Despite the swine flu (H1N1) crisis in 2009, Mexico received one million two hundred thousand Canadian visitors, which means a growth of 7.6 percent over the previous year.
During the thirty-fifth edition of the nation’s leading tourist event in Mexico, Brad Miron, from Itravel2000 Agency, said there are many reasons to explain the increase and the insecurity is not a main concern.
He also said that Canadians know from experience how to handle health crises, as they experienced in 2004 with the Severe Acute Respiratory Syndrome (SARS) then (H1N1) virus was not an impediment to visit Mexico.
In addition, over the last year the Canadian dollar has appreciated, so come to Mexico was an excellent option compared to other destinations in the Caribbean.
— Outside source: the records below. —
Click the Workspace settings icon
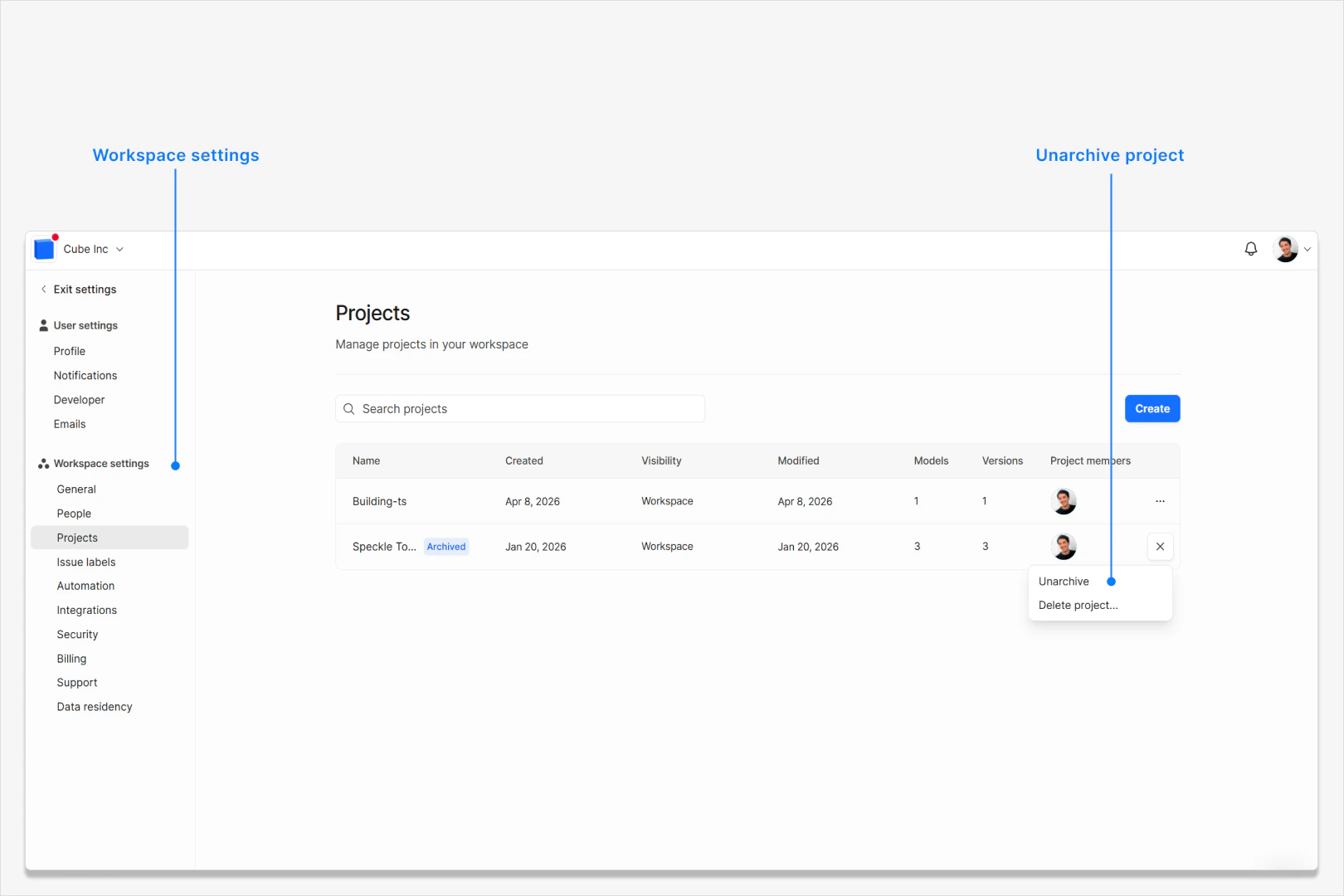1344x896 pixels. [x=41, y=463]
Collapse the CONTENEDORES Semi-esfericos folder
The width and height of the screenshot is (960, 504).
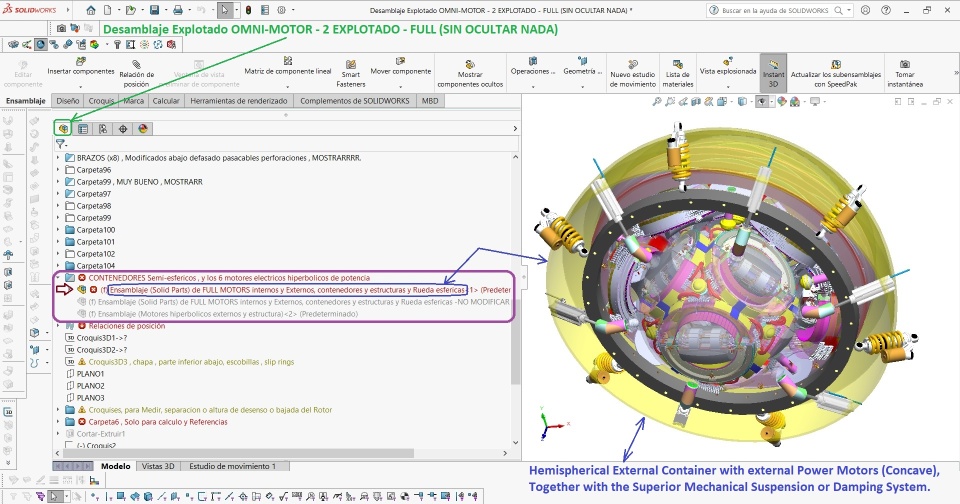pyautogui.click(x=58, y=277)
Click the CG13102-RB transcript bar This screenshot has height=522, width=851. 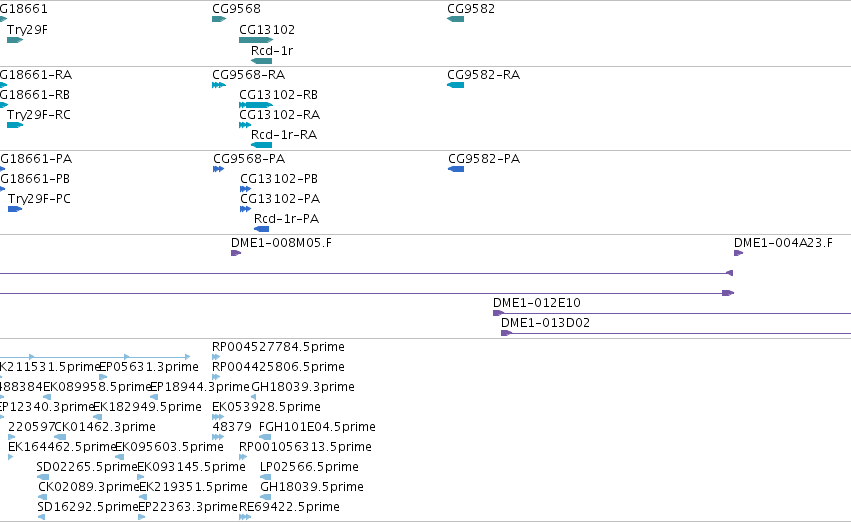pyautogui.click(x=256, y=105)
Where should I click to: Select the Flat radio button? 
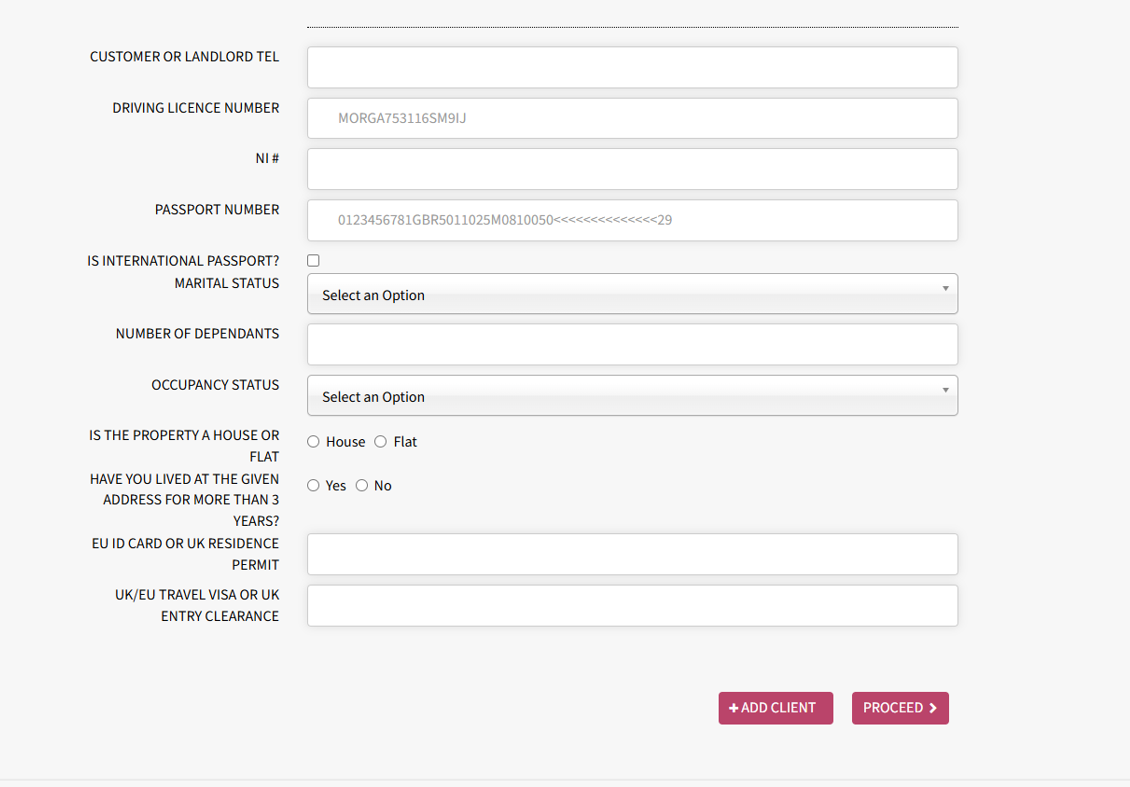click(x=380, y=441)
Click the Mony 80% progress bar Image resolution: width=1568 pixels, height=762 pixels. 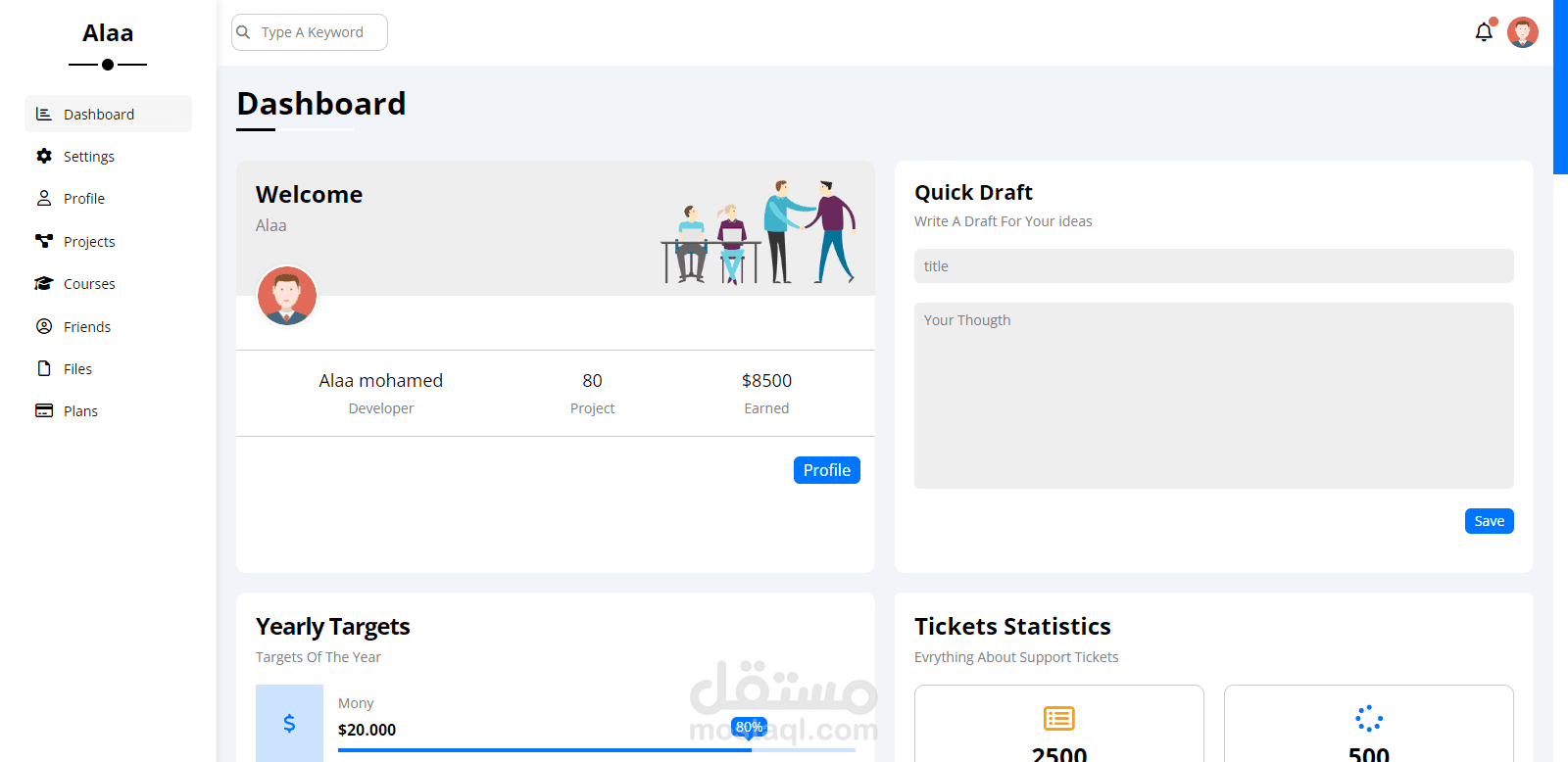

According to some statistics taken by the Canadian Tourism Commission, 32 percent of the population wants to come to Mexico over the next five years, really an optimistic scenario.
Talking about insecurity topics, he explained there are two issues: reality and perception. The reality is that security problems are focused in some specific cities and do not affect tourism, and tour operators know that.
The perception is to believe the whole country is insecure because people of other nations don’t know Mexico’s geography and they may generalize when they hear the news.
Brad Miron explained the next strategy is to ‘educate’ the visitor and explain them that Cancun and Mayan Riviera are far from Ciudad Juarez.